Limits of implicit conversion of class arrays
FeepingCreature
feepingcreature at gmail.com
Sat Mar 23 12:00:57 UTC 2024
On Saturday, 23 March 2024 at 11:04:04 UTC, Dmitry Olshansky
wrote:
> On Saturday, 23 March 2024 at 09:08:45 UTC, Per Nordlöw wrote:
>> Is there a reason why
>>
>> ```d
>> class Base {}
>> class Derived : Base {}
>>
>> @safe pure nothrow unittest {
>> Base b;
>> Derived d;
>> b = d; // pass
>>
>> Base[] bs;
>> Derived[] ds;
>> bs ~= ds; // pass
>> bs = ds; // fail [1], should pass
>> bs = cast(Base[])ds; // fail [2], should pass
>> }
>> ```
>>
>> fails as
>>
>> [1]: cannot implicitly convert expression `ds` of type
>> `Derived[]` to `Base[]`
>> [2]: cast from `Derived[]` to `Base[]` not allowed in safe code
>>
>> ?
>
> The first and second is unsound (infamously allowed in Java).

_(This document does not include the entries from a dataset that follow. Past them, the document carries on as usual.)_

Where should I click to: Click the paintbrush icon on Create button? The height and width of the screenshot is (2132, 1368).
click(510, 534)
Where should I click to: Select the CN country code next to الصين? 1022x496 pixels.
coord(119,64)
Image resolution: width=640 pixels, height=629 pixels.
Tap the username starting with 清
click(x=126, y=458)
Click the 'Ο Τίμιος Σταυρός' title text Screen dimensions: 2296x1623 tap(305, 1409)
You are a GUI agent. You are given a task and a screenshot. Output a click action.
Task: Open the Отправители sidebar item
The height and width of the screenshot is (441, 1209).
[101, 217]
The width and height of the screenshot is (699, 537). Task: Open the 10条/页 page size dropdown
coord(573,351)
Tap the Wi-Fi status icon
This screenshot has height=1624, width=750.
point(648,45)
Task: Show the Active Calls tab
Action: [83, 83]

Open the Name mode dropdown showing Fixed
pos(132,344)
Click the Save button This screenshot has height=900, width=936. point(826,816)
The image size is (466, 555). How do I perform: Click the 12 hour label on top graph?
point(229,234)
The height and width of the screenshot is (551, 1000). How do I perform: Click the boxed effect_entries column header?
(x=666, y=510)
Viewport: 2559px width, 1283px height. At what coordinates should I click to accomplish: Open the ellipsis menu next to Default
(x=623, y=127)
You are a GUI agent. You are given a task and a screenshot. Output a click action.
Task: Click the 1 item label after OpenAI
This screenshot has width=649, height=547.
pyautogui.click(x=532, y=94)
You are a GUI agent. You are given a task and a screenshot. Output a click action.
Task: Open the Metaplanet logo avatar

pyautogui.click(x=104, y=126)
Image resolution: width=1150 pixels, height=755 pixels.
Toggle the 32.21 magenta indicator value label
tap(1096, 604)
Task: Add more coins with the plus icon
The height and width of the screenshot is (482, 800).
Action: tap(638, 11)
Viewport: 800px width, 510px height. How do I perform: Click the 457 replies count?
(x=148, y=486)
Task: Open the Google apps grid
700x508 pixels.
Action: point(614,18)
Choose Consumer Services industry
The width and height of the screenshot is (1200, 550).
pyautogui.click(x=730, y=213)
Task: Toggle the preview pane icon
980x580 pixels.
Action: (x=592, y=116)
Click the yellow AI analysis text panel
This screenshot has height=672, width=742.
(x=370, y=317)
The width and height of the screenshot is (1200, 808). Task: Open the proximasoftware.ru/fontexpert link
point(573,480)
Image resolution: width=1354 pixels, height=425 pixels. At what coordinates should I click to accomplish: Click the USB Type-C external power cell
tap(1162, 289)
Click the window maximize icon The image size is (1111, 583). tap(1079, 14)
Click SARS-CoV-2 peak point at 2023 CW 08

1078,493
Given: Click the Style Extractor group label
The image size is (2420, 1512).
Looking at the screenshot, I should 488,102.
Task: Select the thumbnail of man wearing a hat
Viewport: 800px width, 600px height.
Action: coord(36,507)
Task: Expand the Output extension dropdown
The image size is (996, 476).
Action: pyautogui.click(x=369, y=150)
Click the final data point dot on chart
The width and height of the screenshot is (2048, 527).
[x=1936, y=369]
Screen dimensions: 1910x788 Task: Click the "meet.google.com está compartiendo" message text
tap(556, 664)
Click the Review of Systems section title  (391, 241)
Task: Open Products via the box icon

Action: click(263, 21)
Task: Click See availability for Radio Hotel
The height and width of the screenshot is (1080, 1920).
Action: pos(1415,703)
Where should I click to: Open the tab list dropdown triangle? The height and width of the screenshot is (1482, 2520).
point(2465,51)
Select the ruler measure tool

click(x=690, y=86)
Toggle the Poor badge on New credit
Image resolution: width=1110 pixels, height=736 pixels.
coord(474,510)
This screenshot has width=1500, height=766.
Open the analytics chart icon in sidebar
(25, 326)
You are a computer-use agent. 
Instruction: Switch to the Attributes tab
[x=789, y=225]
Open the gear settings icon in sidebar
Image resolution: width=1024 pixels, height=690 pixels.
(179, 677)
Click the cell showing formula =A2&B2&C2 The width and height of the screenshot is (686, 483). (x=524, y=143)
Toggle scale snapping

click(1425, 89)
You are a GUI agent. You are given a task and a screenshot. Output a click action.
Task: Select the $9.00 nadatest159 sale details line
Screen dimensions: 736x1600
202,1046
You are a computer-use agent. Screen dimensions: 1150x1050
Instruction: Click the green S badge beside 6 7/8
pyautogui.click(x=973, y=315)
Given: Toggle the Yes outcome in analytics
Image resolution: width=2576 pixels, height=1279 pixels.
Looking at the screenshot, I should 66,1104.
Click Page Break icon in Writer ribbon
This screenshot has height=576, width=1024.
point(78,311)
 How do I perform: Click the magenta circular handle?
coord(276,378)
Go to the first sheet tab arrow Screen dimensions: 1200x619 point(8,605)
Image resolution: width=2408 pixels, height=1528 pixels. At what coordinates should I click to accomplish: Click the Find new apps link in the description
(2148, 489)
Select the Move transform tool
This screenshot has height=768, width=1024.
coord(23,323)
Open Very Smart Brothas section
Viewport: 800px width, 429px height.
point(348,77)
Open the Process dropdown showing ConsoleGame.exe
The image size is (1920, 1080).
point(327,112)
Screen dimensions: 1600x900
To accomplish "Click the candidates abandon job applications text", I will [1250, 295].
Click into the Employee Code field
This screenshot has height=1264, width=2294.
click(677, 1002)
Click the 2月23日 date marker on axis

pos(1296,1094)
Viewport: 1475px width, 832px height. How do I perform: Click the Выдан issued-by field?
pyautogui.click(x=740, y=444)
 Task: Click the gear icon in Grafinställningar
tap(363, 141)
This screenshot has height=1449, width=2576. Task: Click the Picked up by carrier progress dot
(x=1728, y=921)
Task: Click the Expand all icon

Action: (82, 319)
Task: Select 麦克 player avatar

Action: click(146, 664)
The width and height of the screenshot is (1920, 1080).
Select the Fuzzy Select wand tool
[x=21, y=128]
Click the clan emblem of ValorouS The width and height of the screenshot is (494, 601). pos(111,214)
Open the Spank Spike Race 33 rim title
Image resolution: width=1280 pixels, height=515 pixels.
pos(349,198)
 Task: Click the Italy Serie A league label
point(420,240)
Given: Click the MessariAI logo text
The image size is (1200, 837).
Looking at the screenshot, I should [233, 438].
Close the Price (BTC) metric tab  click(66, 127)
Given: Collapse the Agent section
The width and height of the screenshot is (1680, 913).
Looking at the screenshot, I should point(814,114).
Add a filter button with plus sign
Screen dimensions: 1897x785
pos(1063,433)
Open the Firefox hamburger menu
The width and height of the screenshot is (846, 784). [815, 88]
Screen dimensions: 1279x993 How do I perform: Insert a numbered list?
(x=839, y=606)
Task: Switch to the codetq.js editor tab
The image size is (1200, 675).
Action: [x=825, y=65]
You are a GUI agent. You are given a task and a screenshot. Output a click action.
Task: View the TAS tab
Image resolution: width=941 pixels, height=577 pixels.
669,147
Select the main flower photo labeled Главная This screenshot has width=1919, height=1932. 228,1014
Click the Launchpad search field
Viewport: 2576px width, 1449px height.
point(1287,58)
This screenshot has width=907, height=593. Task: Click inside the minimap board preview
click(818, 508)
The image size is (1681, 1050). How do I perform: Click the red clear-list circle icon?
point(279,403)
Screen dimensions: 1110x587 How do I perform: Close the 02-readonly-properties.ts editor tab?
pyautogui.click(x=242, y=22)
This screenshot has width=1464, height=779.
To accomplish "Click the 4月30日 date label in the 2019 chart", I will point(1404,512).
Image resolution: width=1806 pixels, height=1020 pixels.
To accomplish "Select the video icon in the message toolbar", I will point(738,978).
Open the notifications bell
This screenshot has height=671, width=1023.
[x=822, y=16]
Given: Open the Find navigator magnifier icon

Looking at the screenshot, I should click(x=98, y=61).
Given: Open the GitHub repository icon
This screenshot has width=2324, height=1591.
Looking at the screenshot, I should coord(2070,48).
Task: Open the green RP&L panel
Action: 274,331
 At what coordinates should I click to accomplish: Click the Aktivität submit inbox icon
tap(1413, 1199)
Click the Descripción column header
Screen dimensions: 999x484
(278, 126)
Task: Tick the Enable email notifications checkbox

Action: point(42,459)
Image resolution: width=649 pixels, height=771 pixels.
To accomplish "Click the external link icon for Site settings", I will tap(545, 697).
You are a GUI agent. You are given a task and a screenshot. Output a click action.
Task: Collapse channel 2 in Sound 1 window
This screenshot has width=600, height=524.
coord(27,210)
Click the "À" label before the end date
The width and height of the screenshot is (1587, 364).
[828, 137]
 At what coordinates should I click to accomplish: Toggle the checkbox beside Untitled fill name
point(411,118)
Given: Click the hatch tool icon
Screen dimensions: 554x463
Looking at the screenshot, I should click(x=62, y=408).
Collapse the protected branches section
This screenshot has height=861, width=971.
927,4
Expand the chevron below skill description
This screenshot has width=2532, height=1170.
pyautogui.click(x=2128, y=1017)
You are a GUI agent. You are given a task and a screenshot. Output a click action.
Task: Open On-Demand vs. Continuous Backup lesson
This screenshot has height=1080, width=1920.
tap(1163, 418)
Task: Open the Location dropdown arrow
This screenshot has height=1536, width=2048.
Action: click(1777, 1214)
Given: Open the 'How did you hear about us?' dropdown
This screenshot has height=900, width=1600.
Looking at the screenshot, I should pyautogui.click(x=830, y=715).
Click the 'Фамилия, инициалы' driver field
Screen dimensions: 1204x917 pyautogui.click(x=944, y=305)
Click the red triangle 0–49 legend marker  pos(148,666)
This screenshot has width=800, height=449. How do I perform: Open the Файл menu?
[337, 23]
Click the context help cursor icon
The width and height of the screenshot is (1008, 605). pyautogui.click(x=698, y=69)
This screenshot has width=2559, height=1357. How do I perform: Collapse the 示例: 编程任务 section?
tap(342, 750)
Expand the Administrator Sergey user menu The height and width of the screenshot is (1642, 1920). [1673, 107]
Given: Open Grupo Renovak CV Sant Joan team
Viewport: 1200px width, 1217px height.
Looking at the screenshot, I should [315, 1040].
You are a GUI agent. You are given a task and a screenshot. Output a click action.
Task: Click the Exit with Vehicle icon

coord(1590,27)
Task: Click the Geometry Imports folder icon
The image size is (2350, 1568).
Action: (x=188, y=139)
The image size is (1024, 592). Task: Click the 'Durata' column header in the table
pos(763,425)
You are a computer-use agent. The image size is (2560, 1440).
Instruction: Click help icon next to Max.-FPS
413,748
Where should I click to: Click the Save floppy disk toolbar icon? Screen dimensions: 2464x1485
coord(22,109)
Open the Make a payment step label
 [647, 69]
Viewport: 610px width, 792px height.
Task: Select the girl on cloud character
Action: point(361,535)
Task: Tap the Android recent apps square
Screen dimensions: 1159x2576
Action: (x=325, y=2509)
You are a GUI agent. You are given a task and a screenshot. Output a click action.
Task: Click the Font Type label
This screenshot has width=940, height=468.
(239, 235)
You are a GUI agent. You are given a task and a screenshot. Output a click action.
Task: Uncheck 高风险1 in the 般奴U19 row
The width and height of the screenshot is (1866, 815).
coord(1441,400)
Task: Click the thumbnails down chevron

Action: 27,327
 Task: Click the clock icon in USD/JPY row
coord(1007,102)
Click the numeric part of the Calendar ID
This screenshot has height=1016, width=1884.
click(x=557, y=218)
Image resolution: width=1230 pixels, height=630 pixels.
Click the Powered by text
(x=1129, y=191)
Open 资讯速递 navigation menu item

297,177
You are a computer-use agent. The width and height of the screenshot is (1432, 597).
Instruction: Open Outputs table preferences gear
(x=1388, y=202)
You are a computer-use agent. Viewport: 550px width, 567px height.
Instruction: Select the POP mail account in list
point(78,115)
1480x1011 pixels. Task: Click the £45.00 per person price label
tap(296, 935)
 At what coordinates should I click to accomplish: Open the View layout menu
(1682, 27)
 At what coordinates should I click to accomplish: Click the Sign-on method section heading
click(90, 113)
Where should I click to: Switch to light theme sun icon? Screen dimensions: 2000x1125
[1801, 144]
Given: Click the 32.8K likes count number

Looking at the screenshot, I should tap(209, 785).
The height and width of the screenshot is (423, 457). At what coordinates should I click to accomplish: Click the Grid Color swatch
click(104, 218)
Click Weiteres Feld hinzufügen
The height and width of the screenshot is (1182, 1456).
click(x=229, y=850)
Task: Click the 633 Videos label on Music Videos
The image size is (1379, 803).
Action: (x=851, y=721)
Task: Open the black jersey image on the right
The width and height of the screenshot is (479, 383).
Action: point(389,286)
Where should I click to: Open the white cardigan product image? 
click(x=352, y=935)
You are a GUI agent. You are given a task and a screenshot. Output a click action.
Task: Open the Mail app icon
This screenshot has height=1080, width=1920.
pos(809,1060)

> Once you cast the slice you can populate it with Derived2
> objects that are not Derived, hence breaking type safety of the
> ds slice.
>
> —
> Dmitry Olshansky
> CEO @ Glow labs
> https://olshansky.me
Note that it works if the classes are const:
```d
const(Base)[] bs;
const(Derived)[] ds;
bs ~= ds; // pass
bs = ds; // pass
bs = cast(const(Base)[])ds; // pass
```
Exactly because you can't replace existing entries.